Mystery is a constant theme of the story. We never see beyond the outlines of what Jane herself can see. Therefore, we can have no true image of the world around her, the one she has just begun to discover.

Her family has filtered everything Jane knows and sees. For much of her childhood, Jane, like the falcon her father keeps, was hooded. Her sister still wears the hood. After the father's history comes to call, the family escapes into the jungle. There, Jane considers her sister under the hood:

Anna was hooded against the fearful shapes of the night, and it fell to me to take her hand; and I remembered when I had been much younger myself and how it felt to be led along through darkness, trusting completely in the hand that guided me; and the smell of the hood; and I almost wished for that same security now. But I was a girlchild no longer; I had left the years of hooding behind when our Father felt I was too old for it, so the sheltering blindness was Anna's luxury and not mine.
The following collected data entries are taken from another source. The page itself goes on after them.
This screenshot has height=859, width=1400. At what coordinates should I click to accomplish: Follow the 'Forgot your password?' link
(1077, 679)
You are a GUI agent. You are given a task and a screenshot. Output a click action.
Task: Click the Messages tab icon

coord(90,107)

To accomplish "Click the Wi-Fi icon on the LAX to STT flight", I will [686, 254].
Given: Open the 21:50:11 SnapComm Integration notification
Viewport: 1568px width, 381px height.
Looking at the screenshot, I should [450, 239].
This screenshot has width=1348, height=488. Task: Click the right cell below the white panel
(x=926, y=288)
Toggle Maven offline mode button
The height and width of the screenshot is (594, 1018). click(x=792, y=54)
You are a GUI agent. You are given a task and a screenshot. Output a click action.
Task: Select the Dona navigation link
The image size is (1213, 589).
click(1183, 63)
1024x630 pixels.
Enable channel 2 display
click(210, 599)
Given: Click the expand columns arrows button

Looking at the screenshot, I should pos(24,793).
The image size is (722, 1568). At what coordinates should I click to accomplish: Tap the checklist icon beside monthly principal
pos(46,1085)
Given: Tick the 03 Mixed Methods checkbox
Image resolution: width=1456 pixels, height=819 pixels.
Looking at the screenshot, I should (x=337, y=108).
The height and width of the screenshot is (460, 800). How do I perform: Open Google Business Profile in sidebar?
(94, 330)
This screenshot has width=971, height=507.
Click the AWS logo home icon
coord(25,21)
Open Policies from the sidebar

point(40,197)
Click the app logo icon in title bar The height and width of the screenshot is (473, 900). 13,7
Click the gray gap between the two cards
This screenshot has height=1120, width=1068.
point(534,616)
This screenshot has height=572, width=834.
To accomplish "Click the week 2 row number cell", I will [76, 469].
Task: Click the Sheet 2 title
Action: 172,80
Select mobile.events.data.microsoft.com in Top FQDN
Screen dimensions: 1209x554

The story is filled with falcon imagery. The falcon carries a symbol of immense importance to Jane's father as well as the city the family escapes from. Jane dreams at night of flying like the falcon:

That night I dreamt I was an angel, flying in the clear night air, and around my neck I wore a tinkling silver bell, and around my ankles leather cuffs with silver rings that bore my name.


Even in her dreams she still wears a bell, cuffs and rings, the things that attach her to her father.

Without her hood, Jane is forced to see the horrible things that are done to her brother and the rest of her family. She also sees what her father does, how he is broken under the strain of escape.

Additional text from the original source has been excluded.